People LOWER on the food chain, however, like low-level creative execs and junior agents and even assistants, are DESPERATE to find fresh voices and writers… either someone to staff on a show or--if they're lucky--someone with a mind-blowing spec pilot. This is how low-level people get promoted… by delivering to their bosses a great piece of talent. So they're hungry to find you, love you, and pass you on to the bigwigs that can hire you. (Besides, look at it this way--you may meet Les Moonves at a party and ask him to read your script. He may even take it. But reading it is not going to be a priority… and it'll probably wind up, unread, at the bottom of Les Moonves's wastebasket. Yet if you meet Les Moonves's ASSISTANT, he's much more likely to read your script. And if he loves it and recommends it to his boss, who trusts him much more than he trusts some random stranger from a party, that script has a much better chance of getting read by Les Moonves himself.)

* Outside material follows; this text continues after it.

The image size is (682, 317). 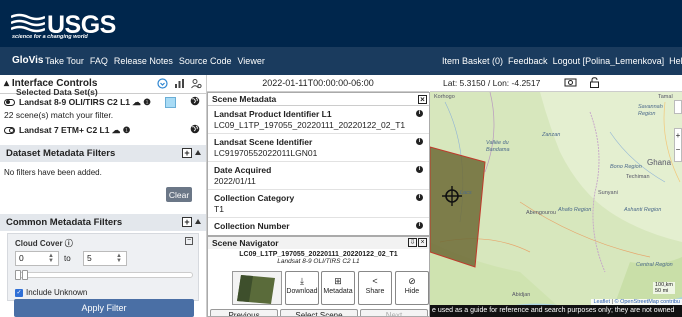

Also, people at the same level tend to rise through the ranks and help each other along the way. The friends you make as an assistant will somecday be writing on shows, directing features, and working as heads of networks or studios. So they may not be able to make decisions or hire you NOW, but as you progress together, eventually they WILL be able to… just as you'll be able to help them.
So to answer the question: yes--there is a HUGE point to attending networking functions, and to meeting EVERYONE you can… including fellow writers, directors, assistants, agents, and execs who will (hopefully) go on to great achievements that will help them help you in the not-too-distant future.Crafty:
Is film school any use, and if so, what? Is making a short film any use, and if so, what? Gervich:
This is a two-part question: film school and short films.
For Part One: Film School, I'm going to refer you back to a blog post on Script Notes
For Part Two: Short Films, I'm gonna say this:
Definitely! I believe any piece of work that shows off your talent is worth doing… anything of quality that will grab the attention of execs and producers. Having said that…
Short films are *probably* more helpful in the world of features (rather than television), where buyers are looking for writers and directors who can tell finite stories… and a solid short film is a great representation of that talent. Four years ago, for instance, Ari Sandel directed a funny short film called "West Bank Story," and it served as a great calling card to land him a job directing Vince Vaughn's full-length "Wild West Comedy Show."
(Again, this isn't to say short films can't be helpful in TV, but as a manager-friend once told me, "Write in the medium you want to write in. If you want to write movies, write a movie. If you want to write novels, write a novel." So while sometimes writing a killer short story will push forward your TV career, it's more likely that it'll help your fiction/prose career. Likewise, a short film is more helpful to a feature career than a TV career.)
At the very least, a powerful short film can put you on the radars of producers and execs… where you can start forming relationships that you'll maintain until you have something else to show: a new script, a pitch, or even another short.